Knots 2 U ( aileron and rudder gap seals are being installed. Windshield and all windows are being removed and replaced.


The new glass from LP Aero Plastics has been installed. One piece windshield, pilots, and copilots windows have frameless vents installed. All glass is tinted in gray and .250 in thickness. New augmenters have been installed in the exhaust area on both wings. After the repairs and Mods were completed, the aircraft was washed followed by and etch.


In the second stage of the painting process, final preparations are being made for the application of the primers, and paints. The Aopa aircraft will be painted using Dupont products. Aircraft is being masked for the primer and base color. All parts of the aircraft are carefully wiped with a solvent to remove all contaminants, followed by blowing all seams and surfaces with high pressure air, and tacking to remove all dust. The first corrosion resistant primer is applied, followed by a secondary high fill prime that is sandable.

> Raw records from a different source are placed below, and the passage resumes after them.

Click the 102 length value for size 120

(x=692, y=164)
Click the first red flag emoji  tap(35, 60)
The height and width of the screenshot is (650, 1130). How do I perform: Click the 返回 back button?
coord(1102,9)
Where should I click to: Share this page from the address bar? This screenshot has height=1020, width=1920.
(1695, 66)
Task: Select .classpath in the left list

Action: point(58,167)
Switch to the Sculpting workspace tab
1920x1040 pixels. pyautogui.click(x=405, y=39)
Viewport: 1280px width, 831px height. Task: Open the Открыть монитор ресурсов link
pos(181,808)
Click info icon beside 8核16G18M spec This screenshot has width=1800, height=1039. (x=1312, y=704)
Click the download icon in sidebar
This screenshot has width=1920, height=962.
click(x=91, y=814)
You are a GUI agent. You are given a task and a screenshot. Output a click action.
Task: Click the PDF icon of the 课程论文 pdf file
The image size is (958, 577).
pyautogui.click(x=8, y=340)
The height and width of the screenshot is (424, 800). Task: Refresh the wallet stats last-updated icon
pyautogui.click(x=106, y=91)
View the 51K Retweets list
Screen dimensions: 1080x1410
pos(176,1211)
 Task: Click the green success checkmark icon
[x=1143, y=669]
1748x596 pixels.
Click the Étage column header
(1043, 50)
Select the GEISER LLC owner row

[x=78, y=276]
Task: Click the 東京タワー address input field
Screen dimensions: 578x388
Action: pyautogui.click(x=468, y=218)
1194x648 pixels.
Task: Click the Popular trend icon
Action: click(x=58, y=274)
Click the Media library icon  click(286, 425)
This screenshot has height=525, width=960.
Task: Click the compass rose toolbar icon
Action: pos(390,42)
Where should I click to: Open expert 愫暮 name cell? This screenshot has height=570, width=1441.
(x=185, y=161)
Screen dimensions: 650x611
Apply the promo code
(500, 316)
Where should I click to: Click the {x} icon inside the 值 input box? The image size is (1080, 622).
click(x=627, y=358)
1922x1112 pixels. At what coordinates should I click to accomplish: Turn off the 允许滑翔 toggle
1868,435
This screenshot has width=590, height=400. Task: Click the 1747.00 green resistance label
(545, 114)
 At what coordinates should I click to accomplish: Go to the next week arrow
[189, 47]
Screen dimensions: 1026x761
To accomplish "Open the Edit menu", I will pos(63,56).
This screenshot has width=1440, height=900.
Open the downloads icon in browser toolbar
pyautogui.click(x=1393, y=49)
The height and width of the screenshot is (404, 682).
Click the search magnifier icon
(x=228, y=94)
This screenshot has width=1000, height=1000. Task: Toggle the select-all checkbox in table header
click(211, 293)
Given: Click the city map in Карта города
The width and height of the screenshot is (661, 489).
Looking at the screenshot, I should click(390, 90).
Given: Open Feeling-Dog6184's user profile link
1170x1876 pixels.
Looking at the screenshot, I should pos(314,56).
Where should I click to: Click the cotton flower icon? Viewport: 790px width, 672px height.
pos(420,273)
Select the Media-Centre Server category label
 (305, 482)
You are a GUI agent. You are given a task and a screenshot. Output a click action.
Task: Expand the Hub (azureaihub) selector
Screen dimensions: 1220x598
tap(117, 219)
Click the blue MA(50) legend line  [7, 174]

The primer has cured followed by sanding out with fine grit paper. The aircraft is again blown out, wiped down with solvent and tacked. The base color is mixed to a specific viscosity based on the temperature and humidity. The color for this aircraft is High Gloss Matterhorn white. The pressure pots are loaded, and the base coat begins. The aircraft receives three full wet coats.


The Matterhorn White has cured to a point where it will no longer mark when tapes are applied to it. Barie Blizard begins the task of laying out the paint scheme per Scheme Designers spec. All of the tapes are applied by hand. This part of the process can make or break the look of the aircraft. Many measurements are taken, and many references are used to complete the layout. It takes an artistic, creative eye to take a one dimensional spec and make it work on a three dimensional aircraft. The Layout on this aircraft is complex enough that it will take approx. three days to apply all of the tapes.


After the layout is complete, the aircraft is masked out for the application of the of the trim colors. The first step is to mask all of the areas that will remain Matterhorn white. The second step is to mask in a manor that will expose only the first color that will be sprayed. The third step is to wipe the tapes (this is what gives you a clean crisp line) followed by scuffing or sanding the area to be sprayed.


The trim colors are applied one at a time, allowing a day to cure or dry for each color. One of the trims chosen for this project is Dupont Chromalusion. This color is a three stage process to apply. Black is the first two to three coats, followed by three coats of the actual Chromalusion paint, followed by a clear coat. The result is a color that changes color depending on your angle of view.


After all of the colors have been applied and allowed to cure, the unmasking process begins. There are several layers of mask to carefully remove, and many tapes to pull. This is where we get the first glimpse of our efforts. There is still much work to do, but you can get a feel for what the finished product will look like.


All controls checked for balance and reinstalled. Gear retraction test complete. All repairs and mods complete. All new stainless steel hardware installed. New wing root moldings and wing walk. All detail work complete. The aircraft goes thru a final inspection and is pulled out of the hangar for its flight to Sun and Fun. If you get the opportunity to see the aircraft in person, take a good look. The quality, and workmanship that went into this project will speak for itself.